Chronic Aristolochic Acid Administrations Induce Renal Senescence in Mice

Session Information

Category: CKD (Non-Dialysis)

  • 2103 CKD (Non-Dialysis): Mechanisms

Authors

  • Urate, Shingo, Yokohama City University Graduate School of Medicine Department of Medical Science and Cardiorenal Medicine, Yokohama, Japan
  • Wakui, Hiromichi, Yokohama City University Graduate School of Medicine Department of Medical Science and Cardiorenal Medicine, Yokohama, Japan
  • Tanaka, Shohei, Yokohama City University Graduate School of Medicine Department of Medical Science and Cardiorenal Medicine, Yokohama, Japan
  • Abe, Eriko, Yokohama City University Graduate School of Medicine Department of Medical Science and Cardiorenal Medicine, Yokohama, Japan
  • Tsukamoto, Shunichiro, Yokohama City University Graduate School of Medicine Department of Medical Science and Cardiorenal Medicine, Yokohama, Japan
  • Taguchi, Shinya, Yokohama City University Graduate School of Medicine Department of Medical Science and Cardiorenal Medicine, Yokohama, Japan
  • Suzuki, Toru, Yokohama City University Graduate School of Medicine Department of Medical Science and Cardiorenal Medicine, Yokohama, Japan
  • Azushima, Kengo, Yokohama City University Graduate School of Medicine Department of Medical Science and Cardiorenal Medicine, Yokohama, Japan
  • Tamura, Kouichi, Yokohama City University Graduate School of Medicine Department of Medical Science and Cardiorenal Medicine, Yokohama, Japan
Background

The kidneys are one of the most susceptible organs to age-associated impairments. Recently, although renal aging research has been extensively performed, appropriate models of renal aging are still limited. Generally, renal aging is strongly associated with renal fibrosis, which is the final common pathway of chronic kidney disease. Aristolochic acid (AA), a renal toxic agent, causes aristolochic acid nephropathy (AAN) characterized by progressive renal fibrosis and functional decline. Here, we examined the potential of AAN as a model of renal senescence using chronic AA administrations into C57BL/6 mice.

| Task item |
Write the next part of the abstract on aristolochic acid and renal senescence in mice, picking up right after its final sentence.

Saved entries
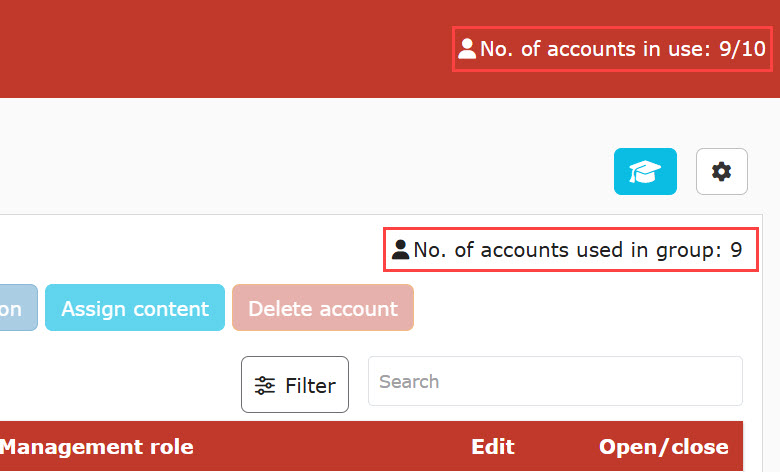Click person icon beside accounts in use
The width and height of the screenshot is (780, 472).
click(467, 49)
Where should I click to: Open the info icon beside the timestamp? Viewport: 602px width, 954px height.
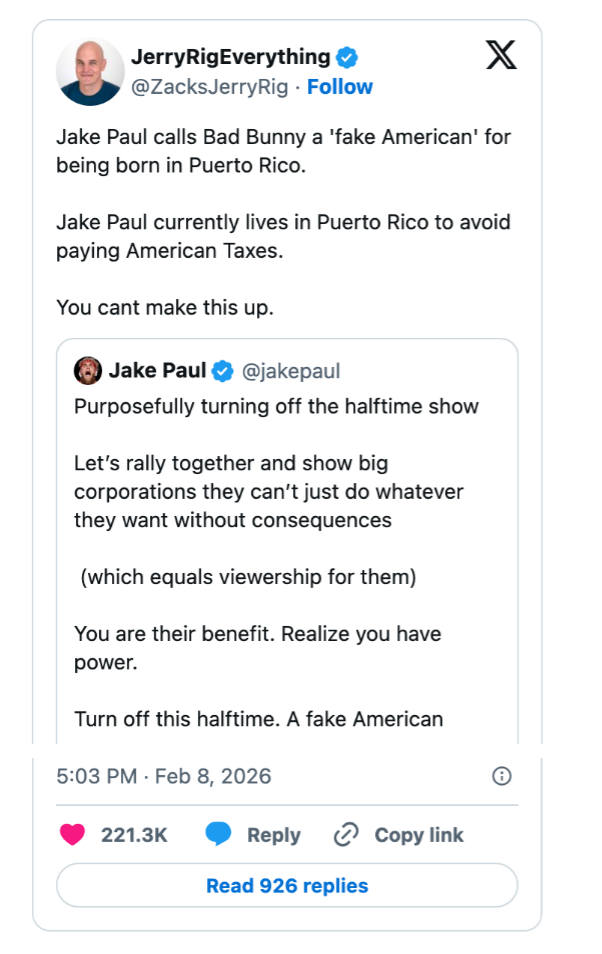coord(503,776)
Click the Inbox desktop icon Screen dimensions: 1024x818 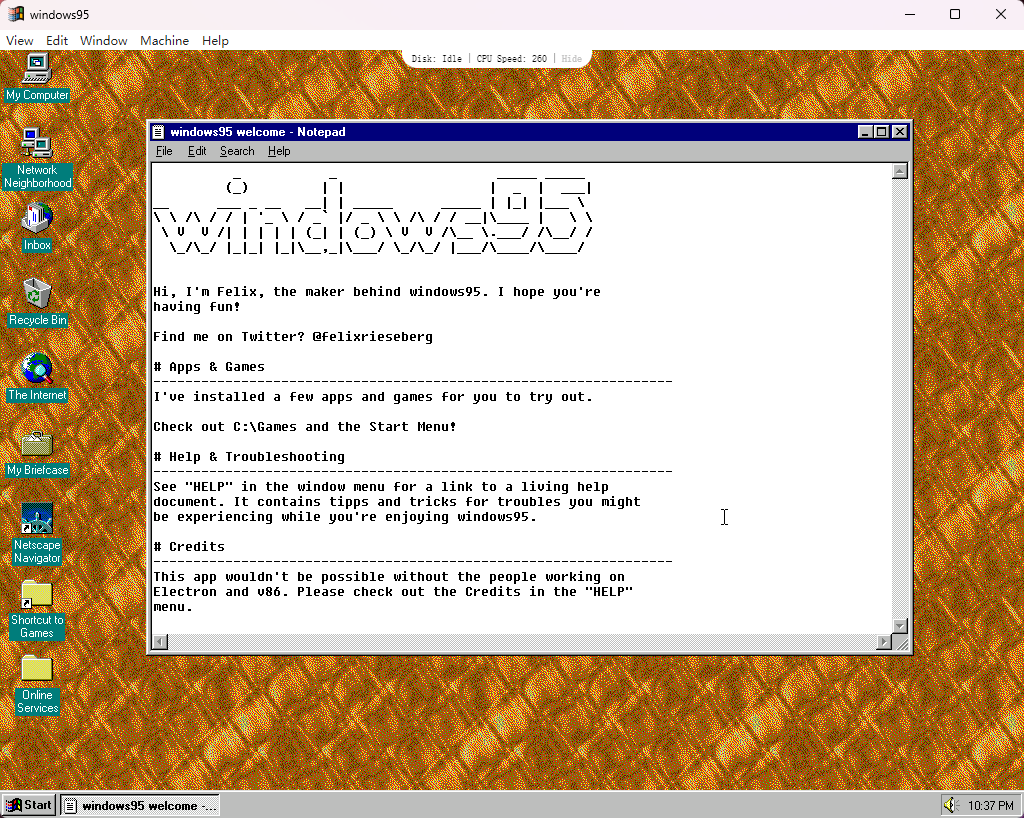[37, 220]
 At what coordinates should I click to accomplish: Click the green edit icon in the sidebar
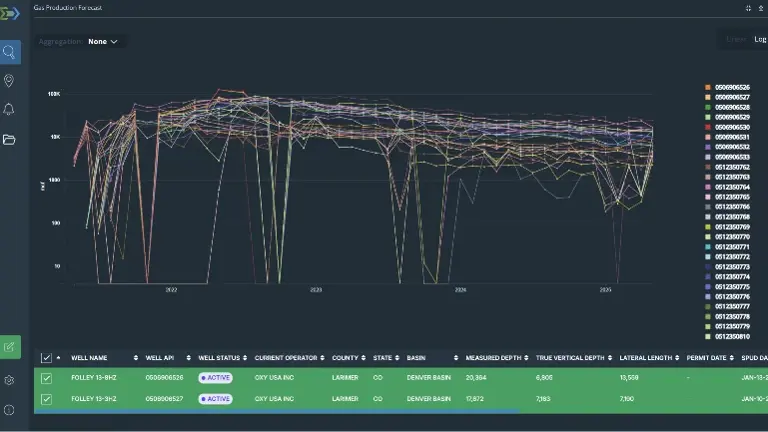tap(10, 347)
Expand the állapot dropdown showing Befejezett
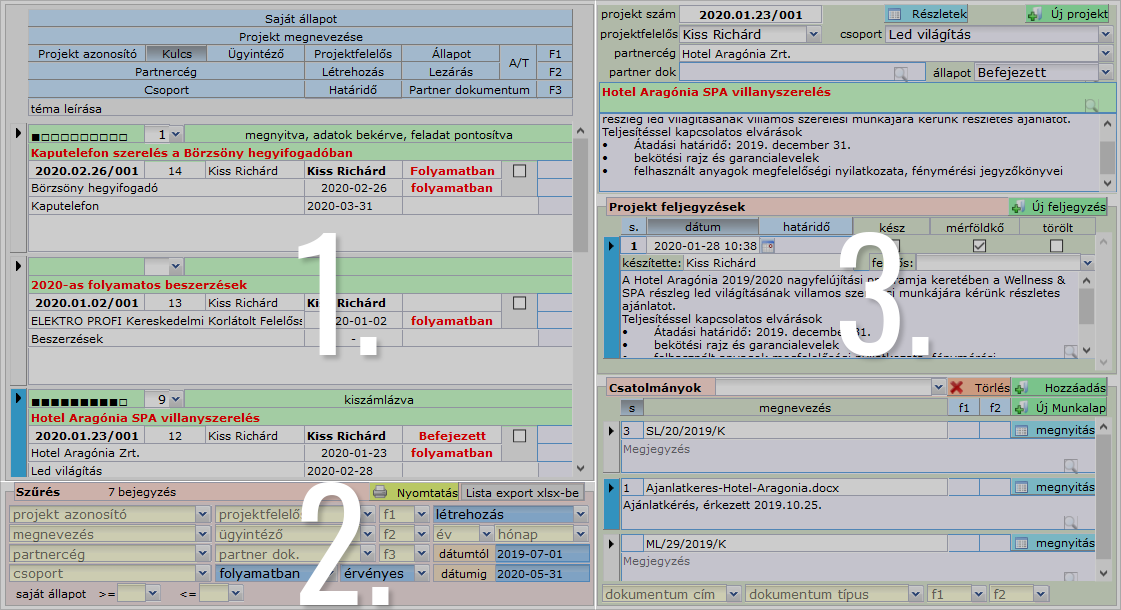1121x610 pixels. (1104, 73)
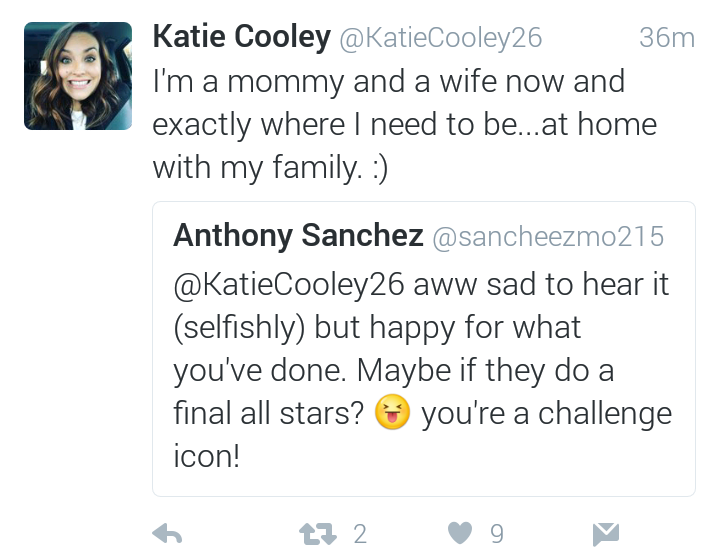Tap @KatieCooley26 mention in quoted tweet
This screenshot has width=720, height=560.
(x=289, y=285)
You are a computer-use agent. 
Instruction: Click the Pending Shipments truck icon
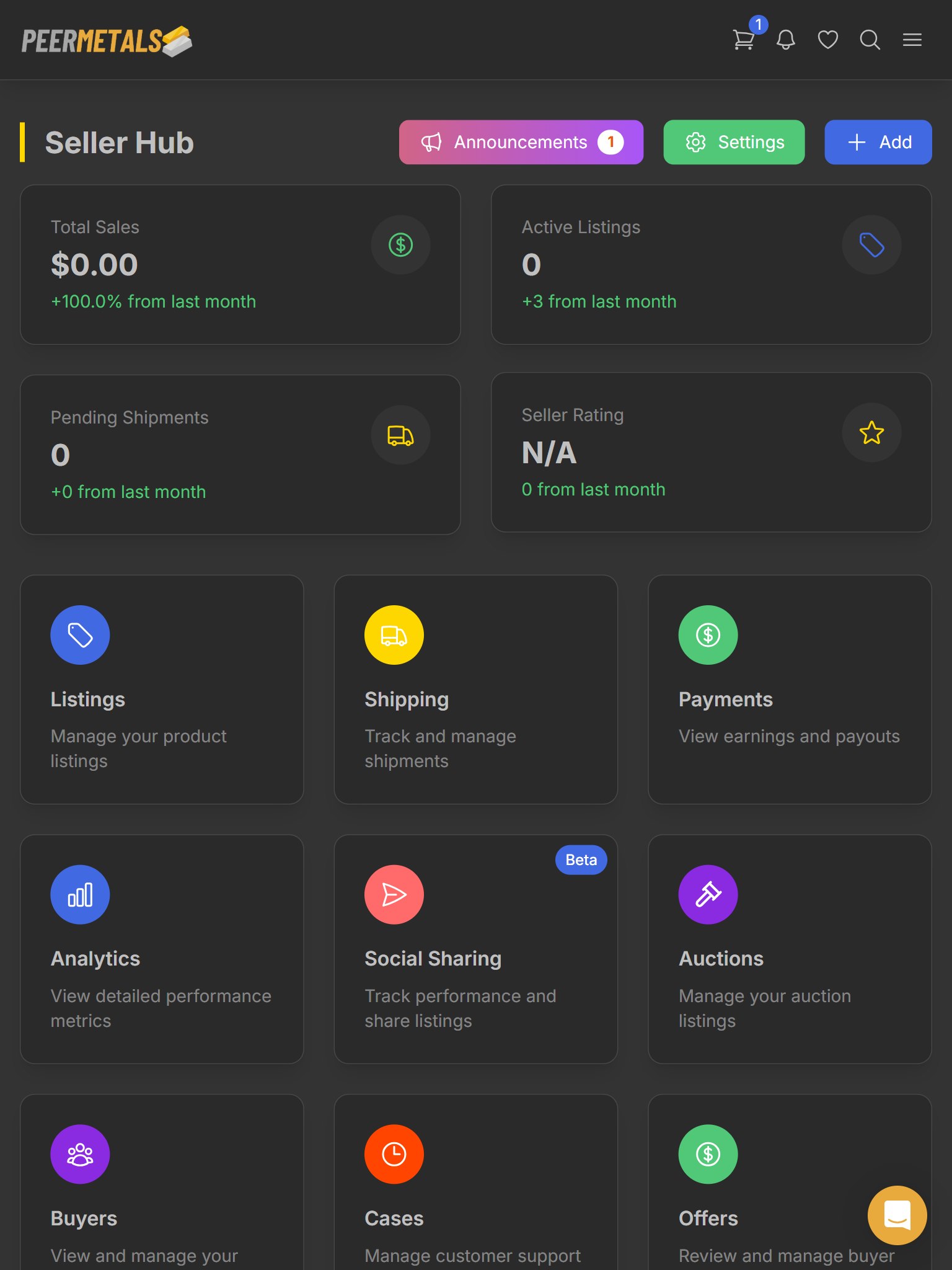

| Response to the exercise |
Methods

8-week-old male C57BL/6 mice were assigned to AA or vehicle control group after 1-week acclimatization. Mice were intraperitoneally administered with AA (3mg/kg) or vehicle (75% dimethyl sulfoxide) twice a week for 4 weeks, followed by a 4-week recovery period.

Results

Compared to controls, the AA group showed aged kidney-like phenotypes such as renal atrophy, renal functional decline, and tubulointerstitial fibrosis. In addition, AA provoked cellular senescence specifically in the kidneys, concomitant with an increase in renal p16 mRNA expression and senescence-associated β-galactosidase activity. Additionally, AA-induced mice exhibited proximal tubular mitochondrial abnormalities, followed by accumulation of reactive oxygen species.

Conclusion

Collectively, the results of the present study indicates that AAN partially mimics aged kidney and could become a useful mouse model for kidney aging research.